What you need:
- 5-10 Australian coins of the same value (pictured here are $1 coins, but any round coins will do)
- Cardboard, paper towel, a pencil and scissors
- 5-10 zinc-plated metal washers (similar size to the coins)
- Cup or small bowl of water
- A few teaspoons of salt and a teaspoon
- A splash of white vinegar
- Red LED (light emitting diode, from electronics store)
What to do:
- Trace around a coin to make 10 circles on the cardboard and use the scissors to cut out the cardboard circles.
- To the cup or bowl of water, stir in one teaspoonful of salt at a time until no more salt will dissolve.
- Add a splash of vinegar to the salty water.
- Place the circles of cardboard in the salty water and vinegar mixture and leave them to soak for 15 minutes.
- Use the spoon to remove 5 cardboard circles from the salty water and place them on a piece of paper towel. The cardboard circles must be wet, but not dripping.
- Stack the items in the following order: coin, cardboard, washer. Repeat this pattern—end with a washer on top.

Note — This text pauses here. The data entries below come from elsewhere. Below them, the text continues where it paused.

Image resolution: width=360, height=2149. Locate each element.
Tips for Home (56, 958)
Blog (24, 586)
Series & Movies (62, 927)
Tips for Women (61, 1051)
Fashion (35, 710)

- The longest leg of the LED is the positive side and must be connected to the coin at the bottom of the stack. Carefully bend the legs of the LED so the positive leg can be held against the coin at the bottom, and the negative leg can be held against the washer at the top, as shown in the picture. The LED should light up! (If it doesn’t work, check the order of the stack, check the cardboard is still wet, and check that the legs of the LED are only touching the bottom coin and top washer in the stack).
- Try stacking 10 coins, 10 pieces of cardboard and 10 washers. Hold the stack with the thumb and finger of one hand and you might feel a buzz of electricity in your fingertips.
What’s happening?
You have created a wet cell battery, with each group of coin, cardboard and washer forming one cell. Australian coins consist mostly of copper (Cu), so the coins act as copper electrodes. The zinc-plated washers are the zinc (Zn) electrodes in the battery. The salty water and vinegar solution acts as an electrolyte, allowing electrical charge to move between the zinc and copper electrodes, creating an electrical potential across each ‘cell’.
The wet cell battery pictured here generated 0.8 volts of electricity per cell and a total of 4 volts across the five cells.